====== GIVEN TEXT ======

Re: HDFS as Shuffle Service

Mark Hamstra Thu, 28 Apr 2016 11:36:47 -0700

Ah, got it.  While that would be useful, it doesn't address the more
general (and potentially even more beneficial) case where the total number
of worker nodes is fully elastic.  That already starts to push you into the
direction of spitting Spark worker and HDFS data nodes into disjoint sets,
and to compensate for the loss of data locality you start wishing for some
kind of hierarchical storage where at least your hot data can be present on
the Spark workers.  Even without an elastic number of HDFS nodes, you might
well get into a similar kind of desire for hierarchical storage another
layer providing faster access to the shuffle files than is possible using
HDFS -- because I share Reynold's scepticism that HDFS by itself will be up
to demands of handling the shuffle files.  With such a hierarchical split
or Spark-node-local caching layer, considering the more general split
between data and fully elastic worker nodes becomes much more tractable.


On Thu, Apr 28, 2016 at 11:23 AM, Michael Gummelt <[email protected]>
wrote:

> Not disjoint.  Colocated.  By "shrinking", I don't mean any nodes are
> going away.  I mean executors are decreasing in number, which is the case
> with dynamic allocation.  HDFS nodes aren't decreasing in number though,
> and we can still colocate on those nodes, as always.
>
> On Thu, Apr 28, 2016 at 11:19 AM, Mark Hamstra <[email protected]>
> wrote:
>
>> So you are only considering the case where your set of HDFS nodes is
>> disjoint from your dynamic set of Spark Worker nodes?  That would seem to
>> be a pretty significant sacrifice of data locality.
>>
>> On Thu, Apr 28, 2016 at 11:15 AM, Michael Gummelt <[email protected]
>> > wrote:
>>
>>> > if after a work-load burst your cluster dynamically changes from 10000
>>> workers to 1000, will the typical HDFS replication factor be sufficient to
>>> retain access to the shuffle files in HDFS
>>>
>>> HDFS isn't resizing.  Spark is.  HDFS files should be HA and durable.

======

### EXERCISE REQUIREMENTS
**a.** Could you rewrite the part of the HDFS shuffle thread starting at "On Thu, Apr 28, 2016 at 11:23" and ending at "of data locality.", with "executors" replaced by "worker processes"?
**b.** How would the HDFS shuffle thread go on from its last line?

====== STORED DATA ======

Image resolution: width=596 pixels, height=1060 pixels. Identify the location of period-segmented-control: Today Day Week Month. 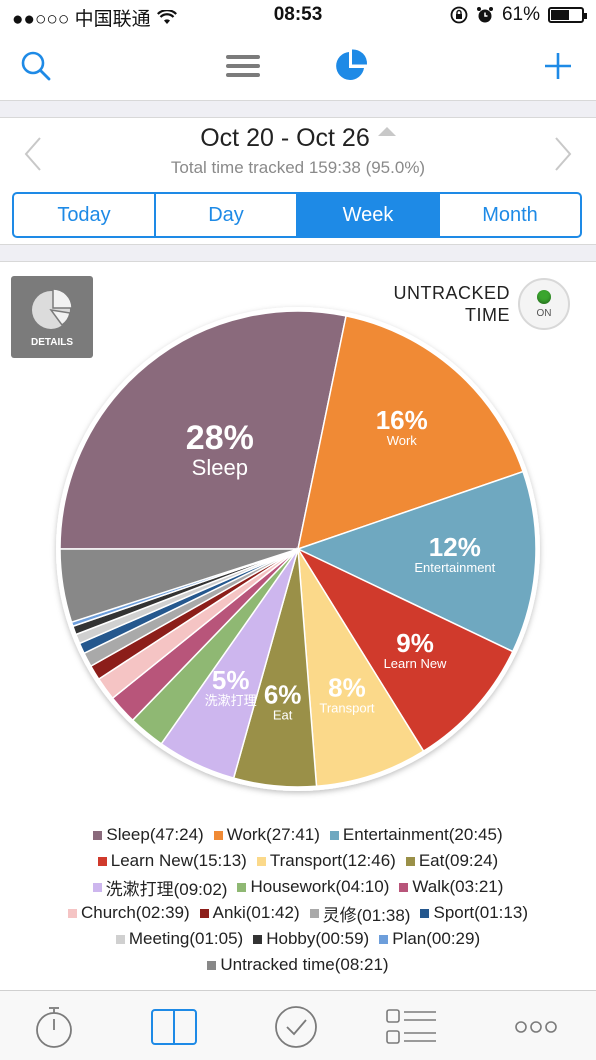
(297, 215).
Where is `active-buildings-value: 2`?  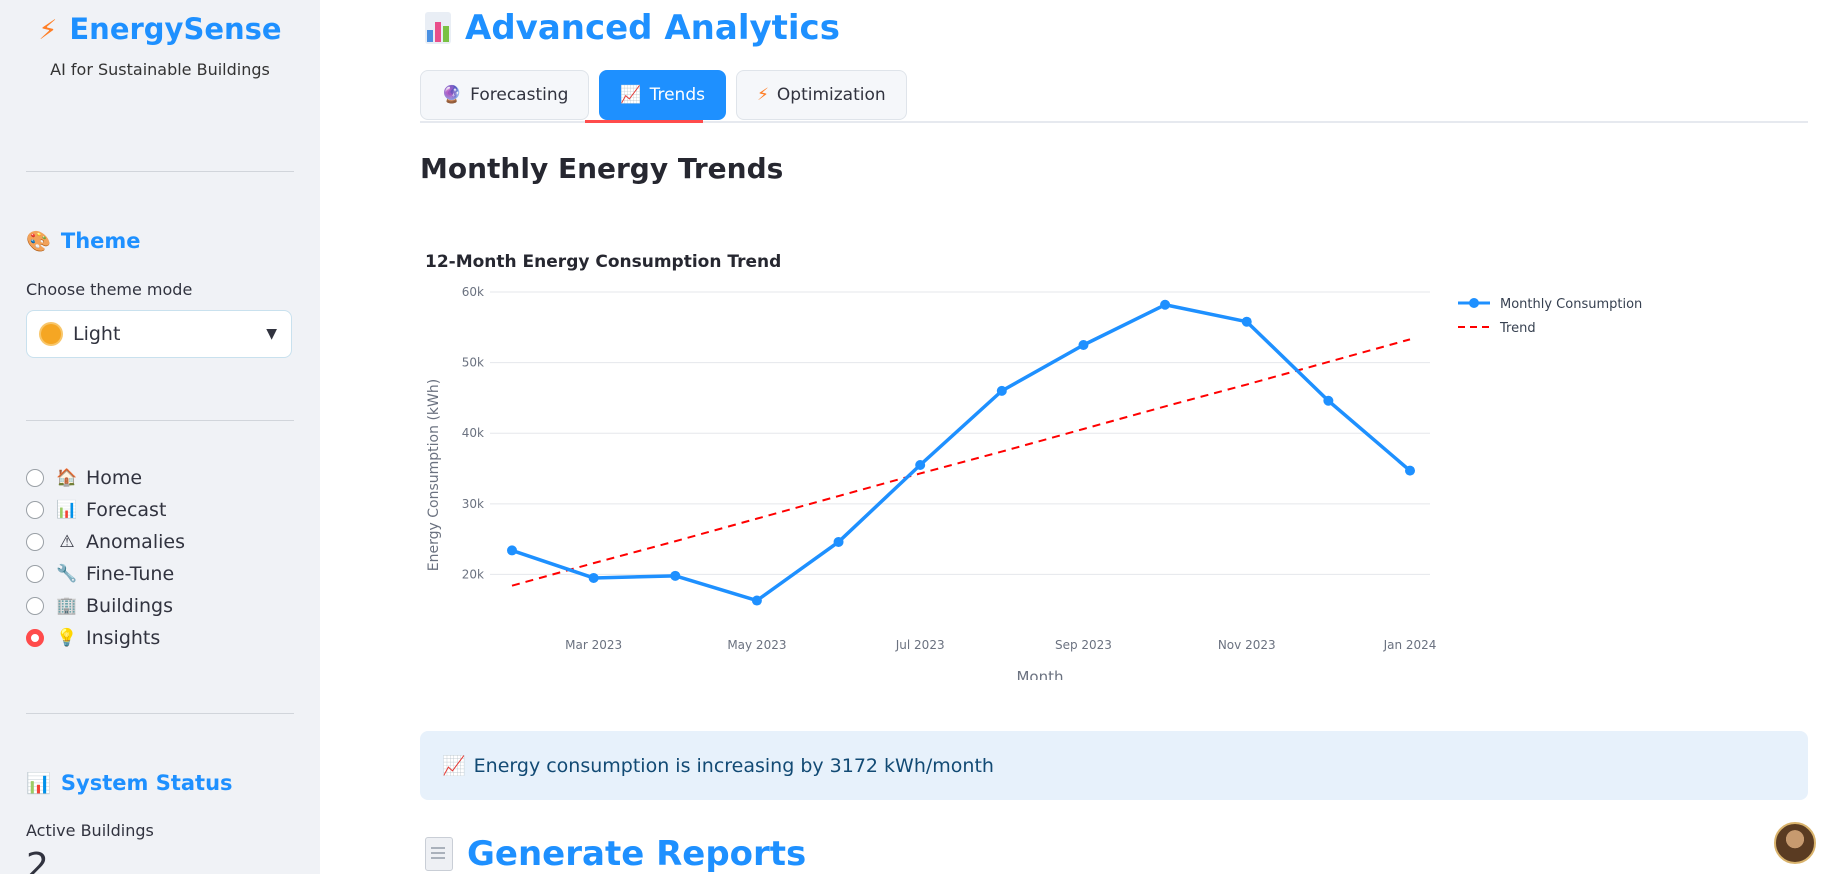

======

### RESPONSES BY ITEM NUMBER
**a.**
On Thu, Apr 28, 2016 at 11:23 AM, Michael Gummelt <[email protected]>
wrote:

> Not disjoint.  Colocated.  By "shrinking", I don't mean any nodes are
> going away.  I mean worker processes are decreasing in number, which is the case
> with dynamic allocation.  HDFS nodes aren't decreasing in number though,
> and we can still colocate on those nodes, as always.
>
> On Thu, Apr 28, 2016 at 11:19 AM, Mark Hamstra <[email protected]>
> wrote:
>
>> So you are only considering the case where your set of HDFS nodes is
>> disjoint from your dynamic set of Spark Worker nodes?  That would seem to
>> be a pretty significant sacrifice of data locality.

**b.**
>>>
>>> On Thu, Apr 28, 2016 at 11:08 AM, Mark Hamstra <[email protected]>
>>> wrote:
>>>
>>>> Yes, replicated and distributed shuffle materializations are key
>>>> requirement to maintain performance in a fully elastic cluster where
>>>> Executors aren't just reallocated across an essentially fixed number of
>>>> Worker nodes, but rather the number of Workers itself is dynamic.
>>>> Retaining the file interface to those shuffle materializations while also
>>>> using HDFS for the spark.local.dirs has a certain amount of attraction, but
>>>> I also wonder whether a typical HDFS deployment is really sufficient to
>>>> handle this kind of elastic cluster scaling.  For instance and assuming
>>>> HDFS co-located on worker nodes, if after a work-load burst your cluster
>>>> dynamically changes from 10000 workers to 1000, will the typical HDFS
>>>> replication factor be sufficient to retain access to the shuffle files in
>>>> HDFS, or will we instead be seeing numerous FetchFailure exceptions, Tasks
>>>> recomputed or Stages aborted, etc. so that the net effect is not all that
>>>> much different than if the shuffle files had not been relocated to HDFS and
>>>> the Executors or ShuffleService instances had just disappeared along with
>>>> the worker nodes?
>>>>
>>>> On Thu, Apr 28, 2016 at 10:46 AM, Michael Gummelt <
>>>> [email protected]> wrote:
>>>>
>>>>> > Why would you run the shuffle service on 10K nodes but Spark
>>>>> executors
>>>>> on just 100 nodes? wouldn't you also run that service just on the 100
>>>>> nodes?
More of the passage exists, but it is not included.